The elbow joint thus constructed is attached to the humeral socket by its thumb. Because the thumb and fingers are coupled, the elbow-cum-hand-body pivots at the thumb joint and moves downward while the forearm-cum-finger assembly moves into flexion. This 'ersatz' elbow is quiet, weighs only 155 g, moves from 90° to 135° in under one second and costs about one third of the price of other elbows. Because the patient uses this device mostly in sitting this range of motion was sufficient. By doubling the size of the gear segment attached to the finger assembly, the range of motion was later extended from full extension to 130° flexion.

Control of elbow flexion and extension was achieved with the use of a VV pull-switch (catalogue #127-00*). This switch is attached to the posterior proximal aspect of the humeral socket. The fishline activating the switch is anchored on the transverse dorsal part of the patient's harness. Thus abduction and/or humeral flexion of the prosthesis at the shoulder causes the fishline to tighten and trigger the switch. Variations in the amount of excursion of the fishline will either result in flexion or extension of the elbow. An Otto Bock 6V-225mAh-757B8 battery installed on the lateral aspect of the humeral socket is the power source. This battery serves both the hand and the elbow.

The patient accepted the prosthesis readily and with several hours of training by the therapist satisfactorily managed to control both prehensile and elbow movements (Fig. 2). Unfortunately, in using the device at home, the patient pinched herself with the electric hand and for two weeks refused to make use of it,

As she had always been a good foot user, she temporarily resumed using her feet but after two weeks, she reverted to using the prosthesis.

Conclusion

Now 18 months after the prosthesis was supplied, the patient continues to wear it daily, she has achieved good control and uses the device effectively. She still continues to use her feet for many activities when seated.

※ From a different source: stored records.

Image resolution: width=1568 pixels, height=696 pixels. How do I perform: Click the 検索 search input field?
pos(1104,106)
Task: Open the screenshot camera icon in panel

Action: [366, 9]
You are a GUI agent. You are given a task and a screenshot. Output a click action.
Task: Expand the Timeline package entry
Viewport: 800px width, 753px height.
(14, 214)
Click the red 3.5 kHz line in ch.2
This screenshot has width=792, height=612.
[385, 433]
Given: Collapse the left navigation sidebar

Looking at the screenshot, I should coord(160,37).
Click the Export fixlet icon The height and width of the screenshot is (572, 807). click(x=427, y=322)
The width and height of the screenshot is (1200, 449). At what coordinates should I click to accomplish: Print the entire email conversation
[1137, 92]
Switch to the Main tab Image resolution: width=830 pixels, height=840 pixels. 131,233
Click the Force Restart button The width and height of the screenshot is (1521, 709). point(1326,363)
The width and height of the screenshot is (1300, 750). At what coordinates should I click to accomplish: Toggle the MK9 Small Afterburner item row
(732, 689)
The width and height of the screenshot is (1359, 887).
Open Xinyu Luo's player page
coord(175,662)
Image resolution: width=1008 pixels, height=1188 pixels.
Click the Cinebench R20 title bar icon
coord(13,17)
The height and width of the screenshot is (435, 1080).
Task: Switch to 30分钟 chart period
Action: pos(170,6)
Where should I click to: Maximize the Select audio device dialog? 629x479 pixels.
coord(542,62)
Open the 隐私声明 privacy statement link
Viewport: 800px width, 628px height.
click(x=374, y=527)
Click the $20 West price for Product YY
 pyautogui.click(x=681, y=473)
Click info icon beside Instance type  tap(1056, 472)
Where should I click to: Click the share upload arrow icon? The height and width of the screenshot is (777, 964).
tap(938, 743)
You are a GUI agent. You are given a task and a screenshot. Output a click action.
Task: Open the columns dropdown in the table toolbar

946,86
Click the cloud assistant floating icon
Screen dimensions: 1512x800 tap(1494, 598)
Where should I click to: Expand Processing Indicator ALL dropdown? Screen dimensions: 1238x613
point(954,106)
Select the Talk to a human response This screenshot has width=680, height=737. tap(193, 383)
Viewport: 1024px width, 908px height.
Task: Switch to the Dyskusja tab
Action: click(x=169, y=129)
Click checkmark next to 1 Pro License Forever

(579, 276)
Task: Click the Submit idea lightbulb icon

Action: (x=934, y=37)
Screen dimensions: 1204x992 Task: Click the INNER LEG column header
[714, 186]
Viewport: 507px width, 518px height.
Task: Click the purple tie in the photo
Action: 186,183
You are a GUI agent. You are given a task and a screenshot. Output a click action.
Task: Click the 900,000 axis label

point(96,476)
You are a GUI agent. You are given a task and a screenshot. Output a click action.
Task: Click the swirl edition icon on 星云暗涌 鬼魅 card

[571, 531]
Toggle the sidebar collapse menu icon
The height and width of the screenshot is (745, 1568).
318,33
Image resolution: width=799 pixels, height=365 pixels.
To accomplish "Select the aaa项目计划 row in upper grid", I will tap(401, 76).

The elbow itself has proven to be a useful device for this patient and it is planned to use the same design on other patients.

References:

  1. Above-elbow fittings (1980). In: Ontario Crippled Children Centre. Annual Report - Ontario. Canada: O.C.C.C., 20.
  2. Heger, H. , MILLSTEIN, S., Hunter, G. A. (1985). Electrically powered prostheses for the adult with an upper limb amputation". J. Bone Joint Surg. 67B, 278-281.
  3. Reiter, R. (1948). Eine neue Electro Kunsthand. Grenzgebiete der Medizin. 4, 133-135.
  4. Schmidl, H.(1973). The INAIL-CECA prostheses, Orthot. Prosthet. 27(1), 6-13.
  5. Scott, R. N. (1968). Myoelectric control systems. In: Levine, S.N. (ed) Advances in biomedical engineering and medical physics Vol. 2. New York: Wiley Interscience, 45-72.
  6. Sorbye, R., Bartels, W., Rolander, S. (1972). Experiences from myoelectric controlled prostheses in 3 year old child. In: Proceedings of the Third International Conference on Medical Physics & Medical Engineering-Goteborg, Sweden: Chalmers University of Technology.